You know there has been a court trend toward narrowing ERISA preemption.

But…that trend was brushed back today by the U.S. Supreme Court.

Here’s today’s case: Gobeille v. Liberty Mutual Insurance Com., __ U.S. __ (March 1, 2016) (State regulations that impinge upon ERISA’s core functions, like reporting, are preempted by ERISA) [PDF].

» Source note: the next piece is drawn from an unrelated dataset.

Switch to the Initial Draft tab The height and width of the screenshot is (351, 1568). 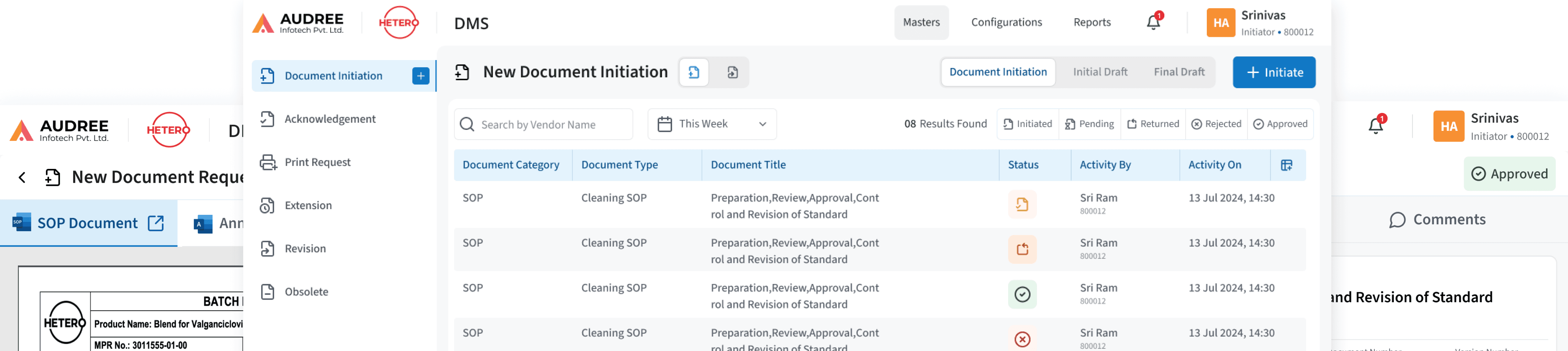tap(1099, 72)
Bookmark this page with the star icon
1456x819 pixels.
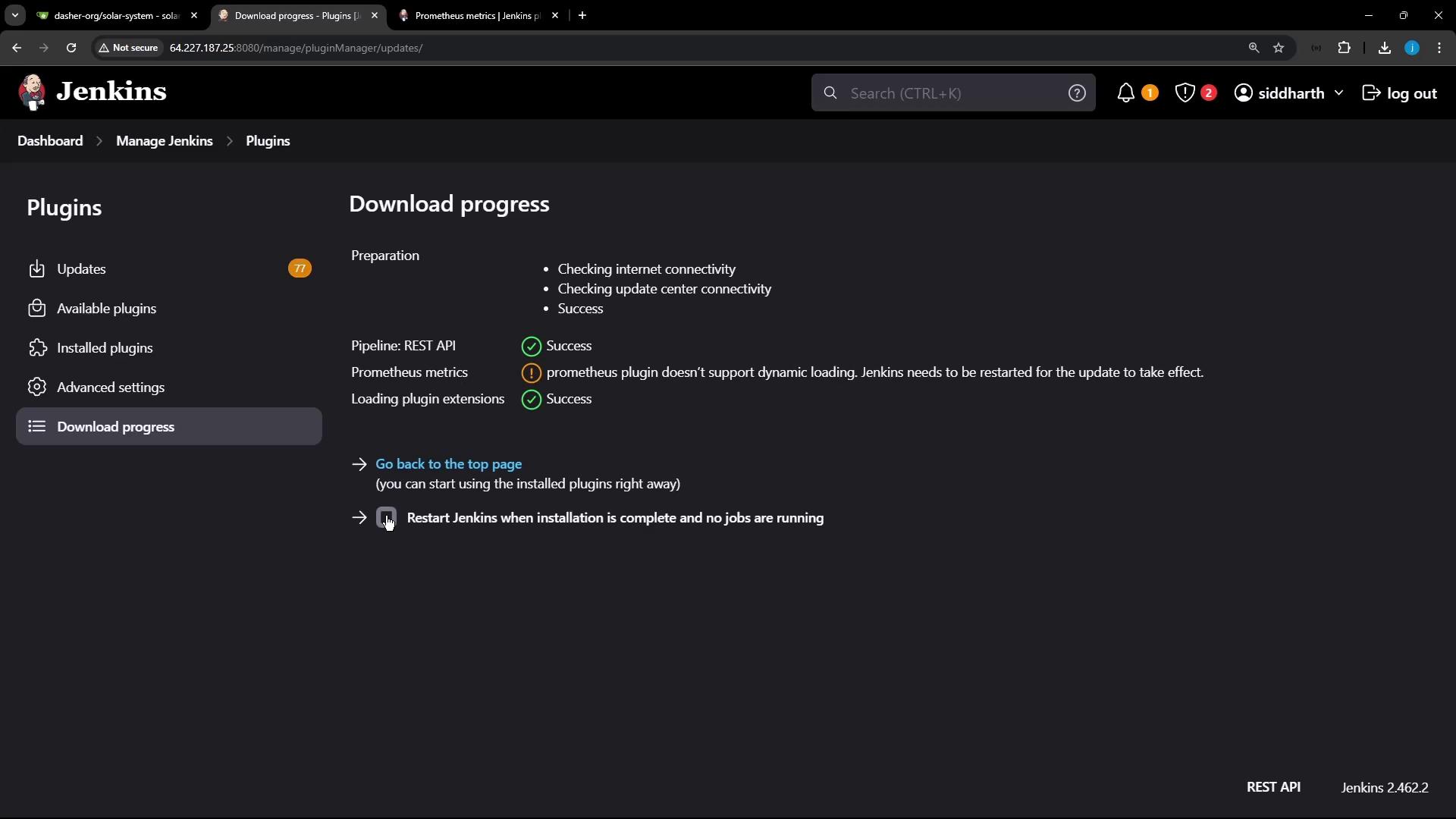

FACTS:  Vermont subpoenaed claims data from Liberty Mutual’s third-party administrator. Liberty Mutual then sued, seeking a declaration that ERISA preempted Vermont’s law and regulation requiring health insurers, including self-funded plans, to file reports with the state, like claims data and other information for a health care database. Liberty Mutual contended that having to submit data to fifty (50) states would be expensive, especially given the lack of uniformity.  This, Liberty Mutual argued, runs contrary to ERISA. Vermont said the information was already available and the state had the right to use it to ensure the safety and health of its residents.

United States Supreme Court Held: (6-2 decision)

  1. “ERISA’s reporting, disclosure, and recordkeeping requirements for welfare plans are extensive. “ Op. at 7.
  2. “Vermont’s reporting regime, which compels plans to report detailed information about claims and plan members, both intrudes upon ‘a central matter of plan administration’ and ‘interferes with nationally uniform plan administration.’”  Op. at 9-10.
  3. “Vermont orders health insurers, including ERISA plans, to report detailed information….This is a direct regulation of a fundamental ERISA function.” Op. 11.
  4. ERISA’s pre-existing reporting, disclosure, and recordkeeping provisions…maintain their pre-emptive force whether or not the new [Affordable Care Act] reporting obligations also pre-empt state law.” Op. at 13.

This decision presents very good news to ERISA plans administrators, including self-funded plans. State regulatory frameworks that impinge upon core ERISA functions are preempted.